Stattdessen wurde nun nochmals explizit festgestellt, daß auch die Guantánamo-Insassen diesselben unveräußerlichen Verfassungsrechte besitzen, wie alle anderen Bürger der USA. Und zu diesen verbürgten Rechten zählt nunmal die Möglichkeit, sich gegen die eigene Inhaftierung zur Wehr zu setzen: nämlich auf dem Weg einer Klage vor einem US-Zivilgericht.

Genau diese Möglichkeit hatte freilich die Bush-Regierung den Gefangenen von Guantánamo verwehrt. Im “Military Commissions Act“, den die Bush-Administration 2006 erlassen hatte, wurden US-Gerichte für nicht-zuständig erklärt.
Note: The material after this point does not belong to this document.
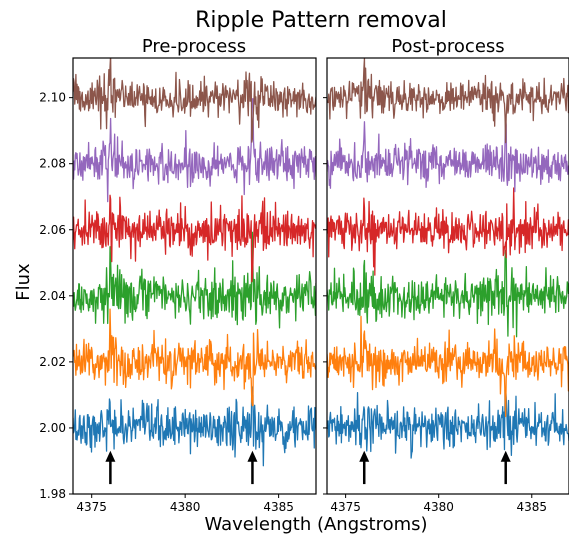 The height and width of the screenshot is (537, 569). What do you see at coordinates (321, 20) in the screenshot?
I see `figure-title: Ripple Pattern removal` at bounding box center [321, 20].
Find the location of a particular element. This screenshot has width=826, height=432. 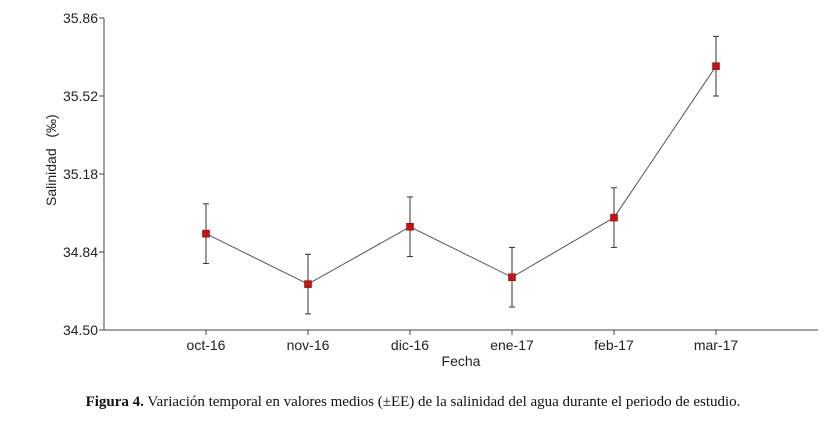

Diese Beschneidung des Zuständigkeitsbereichs nimmt das aktuelle Urteil des Obersten Gerichtshofs wieder zurück.

Sieg des Rechtsstaats über die Willkür?

Es ist absolut begrüßenswert, daß wenigstens die Richter in Washington sich der Tatsache erinnern, daß Menschen (selbst wenn sie schwerer Verbrechen verdächtigt werden) vor Willkürakten des Staates zu schützen sind. Und die Logik, die das “System Guantánamo” prägt, kannte eben leider keine gleichen Rechte für alle – man sprach den Inhaftierten gar den Status als Kriegsgefangene ab, nur um sie als “unlawful enemy combatants” (“ungesetzliche feindliche Kombattanten”) zu etikettieren.

Es ist zu hoffen, daß die Richter damit das letzte Wort in der Guantánamo-Frage gesprochen haben und nun zügig und nach halbwegs transparenten rechtsstaatlichen Kriterien über die Inhaftierten befunden wird.

Bush verärgert über den Richterspruch

George W. Bush zeigte sich während seiner Europareise dezent verärgert über das Urteil, das wenig anderes als eine Ohrfeige für ihn ist. Spannend wird sein, wie sich Barack Obama und John McCain zu diesem Richterspruch positionieren.